Eduardo Marçal Grilo enalteceu a evolução dos dados da educação na Madeira, desde 1976. A participar na Conferência da Autonomia – Educação, que decorre no Colégio dos Jesuítas, o antigo ministro da Educação considerou que a autonomia permitiu à Madeira alcançar “um salto enorme” no desenvolvimento educativo e social, destacando a evolução registada nas últimas décadas.

À margem da Conferência integrada nas comemorações dos 50 anos do regime autonómico, o ex-governante socialista recordou que acompanhou diretamente o processo de consolidação da autonomia regional enquanto membro do Governo de António Guterres, em 1995.

“Quando fui para o Governo, em 95, os ministros da República ainda pertenciam ao Conselho de Ministros”, lembrou, referindo que a revisão constitucional de 1997, seguida pela de 2004, permitiu às regiões autónomas conquistar competências e um grau de autonomia “que nunca tiveram”.

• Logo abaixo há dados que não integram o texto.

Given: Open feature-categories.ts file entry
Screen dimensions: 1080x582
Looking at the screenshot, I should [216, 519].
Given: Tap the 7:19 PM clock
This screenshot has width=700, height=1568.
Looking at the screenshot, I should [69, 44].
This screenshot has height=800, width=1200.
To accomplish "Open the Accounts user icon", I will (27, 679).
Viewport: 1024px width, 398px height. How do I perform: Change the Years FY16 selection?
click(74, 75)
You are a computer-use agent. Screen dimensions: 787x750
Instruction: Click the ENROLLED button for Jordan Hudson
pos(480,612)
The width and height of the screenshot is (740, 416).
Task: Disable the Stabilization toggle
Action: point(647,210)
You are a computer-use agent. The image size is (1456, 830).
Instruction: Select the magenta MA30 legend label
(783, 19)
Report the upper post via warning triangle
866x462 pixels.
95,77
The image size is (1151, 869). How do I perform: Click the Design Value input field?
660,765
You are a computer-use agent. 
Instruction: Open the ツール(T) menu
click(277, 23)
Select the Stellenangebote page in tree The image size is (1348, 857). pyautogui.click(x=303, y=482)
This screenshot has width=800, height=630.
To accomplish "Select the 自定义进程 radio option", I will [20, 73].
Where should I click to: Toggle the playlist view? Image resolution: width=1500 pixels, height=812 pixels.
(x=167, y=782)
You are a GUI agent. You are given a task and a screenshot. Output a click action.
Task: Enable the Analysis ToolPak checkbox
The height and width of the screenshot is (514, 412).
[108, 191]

Sobre a evolução da educação na Madeira, Marçal Grilo apontou os indicadores estatísticos como prova das transformações ocorridas. “Quando se olha para os dados da PORDATA, relativamente ao país e relativamente à Madeira, não há comparação entre o que isto era no final dos anos 70 e aquilo que é hoje”, afirmou.

O antigo ministro defendeu que o arquipélago conseguiu afirmar-se graças ao estatuto autonómico, considerando visível o progresso alcançado sobretudo nos últimos 25 anos. “O salto é enorme”, sublinhou, acrescentando que a Madeira representa “uma região tão importante do país” que merece celebrar o percurso feito desde a implementação da autonomia.

Questionado sobre os desafios atuais da educação, Marçal Grilo defendeu uma visão mais ampla da escola, centrada não apenas nos resultados académicos, mas também na formação integral dos jovens.

Segundo explicou, o mundo atual vive um período de grande complexidade, marcado pela imprevisibilidade, fragmentação e desordem social, exigindo uma preparação mais abrangente das novas gerações. Nesse contexto, apontou três pilares essenciais para a educação: formação científica sólida, desenvolvimento de atitudes e comportamentos adaptados à mudança e transmissão de valores.

“O sentido da ética, a solidariedade, o respeito pelos outros e o respeito pela verdade” foram alguns dos princípios destacados pelo ex-ministro, que defendeu igualmente uma maior articulação entre escola e família.

“A educação não é feita só pela escola, começa em casa”, afirmou, considerando que os pais, os familiares, a escola e os próprios alunos devem assumir uma cultura de exigência mútua. “Cada um de nós tem que ser exigente consigo próprio”, concluiu.